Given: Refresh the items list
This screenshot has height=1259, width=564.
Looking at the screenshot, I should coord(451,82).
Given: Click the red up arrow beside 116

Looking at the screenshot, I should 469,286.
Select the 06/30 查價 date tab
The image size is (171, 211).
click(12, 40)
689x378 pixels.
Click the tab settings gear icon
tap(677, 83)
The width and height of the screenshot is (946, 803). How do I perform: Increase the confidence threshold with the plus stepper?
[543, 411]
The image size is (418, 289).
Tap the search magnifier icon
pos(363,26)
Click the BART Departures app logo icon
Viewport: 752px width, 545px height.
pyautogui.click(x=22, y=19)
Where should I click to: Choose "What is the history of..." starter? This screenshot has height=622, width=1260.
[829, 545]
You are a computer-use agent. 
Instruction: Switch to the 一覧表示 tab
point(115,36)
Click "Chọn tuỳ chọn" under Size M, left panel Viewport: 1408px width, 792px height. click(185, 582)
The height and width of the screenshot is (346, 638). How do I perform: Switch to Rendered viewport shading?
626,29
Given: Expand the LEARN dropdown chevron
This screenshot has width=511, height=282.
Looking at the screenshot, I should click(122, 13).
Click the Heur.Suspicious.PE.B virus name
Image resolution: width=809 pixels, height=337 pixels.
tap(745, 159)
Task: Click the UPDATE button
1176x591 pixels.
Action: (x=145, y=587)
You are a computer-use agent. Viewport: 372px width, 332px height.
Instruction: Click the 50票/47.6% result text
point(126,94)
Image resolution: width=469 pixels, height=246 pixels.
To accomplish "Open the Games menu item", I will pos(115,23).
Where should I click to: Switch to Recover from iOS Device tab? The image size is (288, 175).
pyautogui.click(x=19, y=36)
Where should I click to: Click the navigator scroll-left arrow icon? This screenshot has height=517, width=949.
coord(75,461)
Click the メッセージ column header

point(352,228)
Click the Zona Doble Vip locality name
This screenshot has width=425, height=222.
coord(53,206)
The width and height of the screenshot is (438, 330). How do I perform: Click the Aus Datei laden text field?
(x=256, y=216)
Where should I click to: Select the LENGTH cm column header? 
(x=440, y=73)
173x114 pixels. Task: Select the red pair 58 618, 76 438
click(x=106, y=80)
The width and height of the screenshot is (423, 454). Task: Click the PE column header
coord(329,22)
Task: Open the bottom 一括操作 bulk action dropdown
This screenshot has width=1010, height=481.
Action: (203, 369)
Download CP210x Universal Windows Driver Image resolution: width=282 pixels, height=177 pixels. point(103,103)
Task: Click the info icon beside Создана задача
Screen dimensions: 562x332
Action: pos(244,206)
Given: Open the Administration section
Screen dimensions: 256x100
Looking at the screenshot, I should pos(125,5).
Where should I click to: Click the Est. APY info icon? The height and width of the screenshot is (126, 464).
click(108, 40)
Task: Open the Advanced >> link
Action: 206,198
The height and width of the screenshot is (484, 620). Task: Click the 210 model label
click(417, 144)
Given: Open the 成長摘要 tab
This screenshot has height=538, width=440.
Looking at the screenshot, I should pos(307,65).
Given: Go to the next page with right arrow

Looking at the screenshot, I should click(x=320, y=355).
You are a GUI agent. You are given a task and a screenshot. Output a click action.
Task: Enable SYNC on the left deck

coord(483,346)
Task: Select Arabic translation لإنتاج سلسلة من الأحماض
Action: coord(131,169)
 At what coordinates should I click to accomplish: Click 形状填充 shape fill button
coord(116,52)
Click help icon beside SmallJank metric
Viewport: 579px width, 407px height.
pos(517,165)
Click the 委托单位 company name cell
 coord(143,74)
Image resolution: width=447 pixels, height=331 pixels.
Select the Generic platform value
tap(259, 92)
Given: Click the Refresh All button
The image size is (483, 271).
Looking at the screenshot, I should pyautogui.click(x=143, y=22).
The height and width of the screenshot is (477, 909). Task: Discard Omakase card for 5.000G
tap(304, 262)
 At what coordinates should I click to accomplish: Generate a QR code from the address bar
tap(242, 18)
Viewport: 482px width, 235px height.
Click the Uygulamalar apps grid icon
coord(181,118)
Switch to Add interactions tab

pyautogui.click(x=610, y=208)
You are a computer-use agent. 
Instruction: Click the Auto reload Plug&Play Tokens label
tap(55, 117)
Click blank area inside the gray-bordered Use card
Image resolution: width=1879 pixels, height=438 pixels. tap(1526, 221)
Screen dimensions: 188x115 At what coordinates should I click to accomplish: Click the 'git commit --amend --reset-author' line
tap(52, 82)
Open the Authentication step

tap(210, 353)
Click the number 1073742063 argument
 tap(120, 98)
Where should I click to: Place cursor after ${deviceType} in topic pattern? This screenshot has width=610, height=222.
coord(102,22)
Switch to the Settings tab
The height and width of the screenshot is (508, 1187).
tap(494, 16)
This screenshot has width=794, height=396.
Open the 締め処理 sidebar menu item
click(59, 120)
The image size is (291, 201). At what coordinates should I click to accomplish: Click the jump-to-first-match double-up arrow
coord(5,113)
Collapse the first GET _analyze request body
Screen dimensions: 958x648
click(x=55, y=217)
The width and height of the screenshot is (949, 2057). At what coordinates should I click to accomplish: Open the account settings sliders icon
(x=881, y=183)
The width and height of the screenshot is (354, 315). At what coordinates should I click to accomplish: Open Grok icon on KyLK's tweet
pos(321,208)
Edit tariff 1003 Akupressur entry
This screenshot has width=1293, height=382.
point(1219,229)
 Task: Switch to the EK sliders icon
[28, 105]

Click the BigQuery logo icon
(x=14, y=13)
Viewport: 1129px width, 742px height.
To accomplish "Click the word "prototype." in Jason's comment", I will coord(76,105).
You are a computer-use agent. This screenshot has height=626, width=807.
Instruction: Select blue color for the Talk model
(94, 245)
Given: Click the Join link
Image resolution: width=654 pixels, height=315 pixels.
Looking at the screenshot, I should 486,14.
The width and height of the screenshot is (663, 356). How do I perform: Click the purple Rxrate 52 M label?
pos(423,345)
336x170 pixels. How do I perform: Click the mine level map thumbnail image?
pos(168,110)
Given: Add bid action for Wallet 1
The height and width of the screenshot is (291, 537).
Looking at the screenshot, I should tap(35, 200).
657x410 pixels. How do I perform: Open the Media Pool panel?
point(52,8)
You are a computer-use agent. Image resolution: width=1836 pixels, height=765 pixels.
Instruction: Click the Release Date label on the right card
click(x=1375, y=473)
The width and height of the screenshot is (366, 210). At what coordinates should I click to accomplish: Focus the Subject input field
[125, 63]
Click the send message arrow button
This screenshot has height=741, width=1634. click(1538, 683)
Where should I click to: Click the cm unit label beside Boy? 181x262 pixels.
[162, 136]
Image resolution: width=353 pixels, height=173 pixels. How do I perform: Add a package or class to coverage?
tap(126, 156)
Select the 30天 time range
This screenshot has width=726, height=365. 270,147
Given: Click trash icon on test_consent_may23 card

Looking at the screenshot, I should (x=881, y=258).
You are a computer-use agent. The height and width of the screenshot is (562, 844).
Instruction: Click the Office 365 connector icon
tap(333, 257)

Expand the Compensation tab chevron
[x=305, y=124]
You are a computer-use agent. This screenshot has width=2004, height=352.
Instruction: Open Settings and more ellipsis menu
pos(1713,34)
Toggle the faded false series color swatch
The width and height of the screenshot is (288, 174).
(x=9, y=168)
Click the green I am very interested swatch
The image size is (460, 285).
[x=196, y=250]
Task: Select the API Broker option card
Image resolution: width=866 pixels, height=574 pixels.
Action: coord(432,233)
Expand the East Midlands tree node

● **Problem requirements**
Reproduce all of the records, keeping every character unchanged.

● **Solution**
Given: Refresh the items list
This screenshot has height=1259, width=564.
Looking at the screenshot, I should coord(451,82).
Given: Click the red up arrow beside 116

Looking at the screenshot, I should 469,286.
Select the 06/30 查價 date tab
The image size is (171, 211).
click(12, 40)
689x378 pixels.
Click the tab settings gear icon
tap(677, 83)
The width and height of the screenshot is (946, 803). How do I perform: Increase the confidence threshold with the plus stepper?
[543, 411]
The image size is (418, 289).
Tap the search magnifier icon
pos(363,26)
Click the BART Departures app logo icon
Viewport: 752px width, 545px height.
pyautogui.click(x=22, y=19)
Where should I click to: Choose "What is the history of..." starter? This screenshot has height=622, width=1260.
[829, 545]
You are a computer-use agent. 
Instruction: Switch to the 一覧表示 tab
point(115,36)
Click "Chọn tuỳ chọn" under Size M, left panel Viewport: 1408px width, 792px height. click(185, 582)
The height and width of the screenshot is (346, 638). How do I perform: Switch to Rendered viewport shading?
626,29
Given: Expand the LEARN dropdown chevron
This screenshot has width=511, height=282.
Looking at the screenshot, I should click(122, 13).
Click the Heur.Suspicious.PE.B virus name
Image resolution: width=809 pixels, height=337 pixels.
tap(745, 159)
Task: Click the UPDATE button
1176x591 pixels.
Action: (x=145, y=587)
You are a computer-use agent. Viewport: 372px width, 332px height.
Instruction: Click the 50票/47.6% result text
point(126,94)
Image resolution: width=469 pixels, height=246 pixels.
To accomplish "Open the Games menu item", I will pos(115,23).
Where should I click to: Switch to Recover from iOS Device tab? The image size is (288, 175).
pyautogui.click(x=19, y=36)
Where should I click to: Click the navigator scroll-left arrow icon? This screenshot has height=517, width=949.
coord(75,461)
Click the メッセージ column header

point(352,228)
Click the Zona Doble Vip locality name
This screenshot has width=425, height=222.
coord(53,206)
The width and height of the screenshot is (438, 330). How do I perform: Click the Aus Datei laden text field?
(x=256, y=216)
Where should I click to: Select the LENGTH cm column header? 
(x=440, y=73)
173x114 pixels. Task: Select the red pair 58 618, 76 438
click(x=106, y=80)
The width and height of the screenshot is (423, 454). Task: Click the PE column header
coord(329,22)
Task: Open the bottom 一括操作 bulk action dropdown
This screenshot has width=1010, height=481.
Action: (203, 369)
Download CP210x Universal Windows Driver Image resolution: width=282 pixels, height=177 pixels. point(103,103)
Task: Click the info icon beside Создана задача
Screen dimensions: 562x332
Action: pos(244,206)
Given: Open the Administration section
Screen dimensions: 256x100
Looking at the screenshot, I should pos(125,5).
Where should I click to: Click the Est. APY info icon? The height and width of the screenshot is (126, 464).
click(108, 40)
Task: Open the Advanced >> link
Action: 206,198
The height and width of the screenshot is (484, 620). Task: Click the 210 model label
click(417, 144)
Given: Open the 成長摘要 tab
This screenshot has height=538, width=440.
Looking at the screenshot, I should pos(307,65).
Given: Go to the next page with right arrow

Looking at the screenshot, I should click(x=320, y=355).
You are a GUI agent. You are given a task and a screenshot. Output a click action.
Task: Enable SYNC on the left deck

coord(483,346)
Task: Select Arabic translation لإنتاج سلسلة من الأحماض
Action: coord(131,169)
 At what coordinates should I click to accomplish: Click 形状填充 shape fill button
coord(116,52)
Click help icon beside SmallJank metric
Viewport: 579px width, 407px height.
pos(517,165)
Click the 委托单位 company name cell
 coord(143,74)
Image resolution: width=447 pixels, height=331 pixels.
Select the Generic platform value
tap(259, 92)
Given: Click the Refresh All button
The image size is (483, 271).
Looking at the screenshot, I should pyautogui.click(x=143, y=22).
The height and width of the screenshot is (477, 909). Task: Discard Omakase card for 5.000G
tap(304, 262)
 At what coordinates should I click to accomplish: Generate a QR code from the address bar
tap(242, 18)
Viewport: 482px width, 235px height.
Click the Uygulamalar apps grid icon
coord(181,118)
Switch to Add interactions tab

pyautogui.click(x=610, y=208)
You are a computer-use agent. 
Instruction: Click the Auto reload Plug&Play Tokens label
tap(55, 117)
Click blank area inside the gray-bordered Use card
Image resolution: width=1879 pixels, height=438 pixels. tap(1526, 221)
Screen dimensions: 188x115 At what coordinates should I click to accomplish: Click the 'git commit --amend --reset-author' line
tap(52, 82)
Open the Authentication step

tap(210, 353)
Click the number 1073742063 argument
 tap(120, 98)
Where should I click to: Place cursor after ${deviceType} in topic pattern? This screenshot has width=610, height=222.
coord(102,22)
Switch to the Settings tab
The height and width of the screenshot is (508, 1187).
tap(494, 16)
This screenshot has width=794, height=396.
Open the 締め処理 sidebar menu item
click(59, 120)
The image size is (291, 201). At what coordinates should I click to accomplish: Click the jump-to-first-match double-up arrow
coord(5,113)
Collapse the first GET _analyze request body
Screen dimensions: 958x648
click(x=55, y=217)
The width and height of the screenshot is (949, 2057). At what coordinates should I click to accomplish: Open the account settings sliders icon
(x=881, y=183)
The width and height of the screenshot is (354, 315). At what coordinates should I click to accomplish: Open Grok icon on KyLK's tweet
pos(321,208)
Edit tariff 1003 Akupressur entry
This screenshot has width=1293, height=382.
point(1219,229)
 Task: Switch to the EK sliders icon
[28, 105]

Click the BigQuery logo icon
(x=14, y=13)
Viewport: 1129px width, 742px height.
To accomplish "Click the word "prototype." in Jason's comment", I will coord(76,105).
You are a computer-use agent. This screenshot has height=626, width=807.
Instruction: Select blue color for the Talk model
(94, 245)
Given: Click the Join link
Image resolution: width=654 pixels, height=315 pixels.
Looking at the screenshot, I should 486,14.
The width and height of the screenshot is (663, 356). How do I perform: Click the purple Rxrate 52 M label?
pos(423,345)
336x170 pixels. How do I perform: Click the mine level map thumbnail image?
pos(168,110)
Given: Add bid action for Wallet 1
The height and width of the screenshot is (291, 537).
Looking at the screenshot, I should tap(35, 200).
657x410 pixels. How do I perform: Open the Media Pool panel?
point(52,8)
You are a computer-use agent. Image resolution: width=1836 pixels, height=765 pixels.
Instruction: Click the Release Date label on the right card
click(x=1375, y=473)
The width and height of the screenshot is (366, 210). At what coordinates should I click to accomplish: Focus the Subject input field
[125, 63]
Click the send message arrow button
This screenshot has height=741, width=1634. click(1538, 683)
Where should I click to: Click the cm unit label beside Boy? 181x262 pixels.
[162, 136]
Image resolution: width=353 pixels, height=173 pixels. How do I perform: Add a package or class to coverage?
tap(126, 156)
Select the 30天 time range
This screenshot has width=726, height=365. 270,147
Given: Click trash icon on test_consent_may23 card

Looking at the screenshot, I should (x=881, y=258).
You are a computer-use agent. The height and width of the screenshot is (562, 844).
Instruction: Click the Office 365 connector icon
tap(333, 257)

Expand the Compensation tab chevron
[x=305, y=124]
You are a computer-use agent. This screenshot has width=2004, height=352.
Instruction: Open Settings and more ellipsis menu
pos(1713,34)
Toggle the faded false series color swatch
The width and height of the screenshot is (288, 174).
(x=9, y=168)
Click the green I am very interested swatch
The image size is (460, 285).
[x=196, y=250]
Task: Select the API Broker option card
Image resolution: width=866 pixels, height=574 pixels.
Action: coord(432,233)
Expand the East Midlands tree node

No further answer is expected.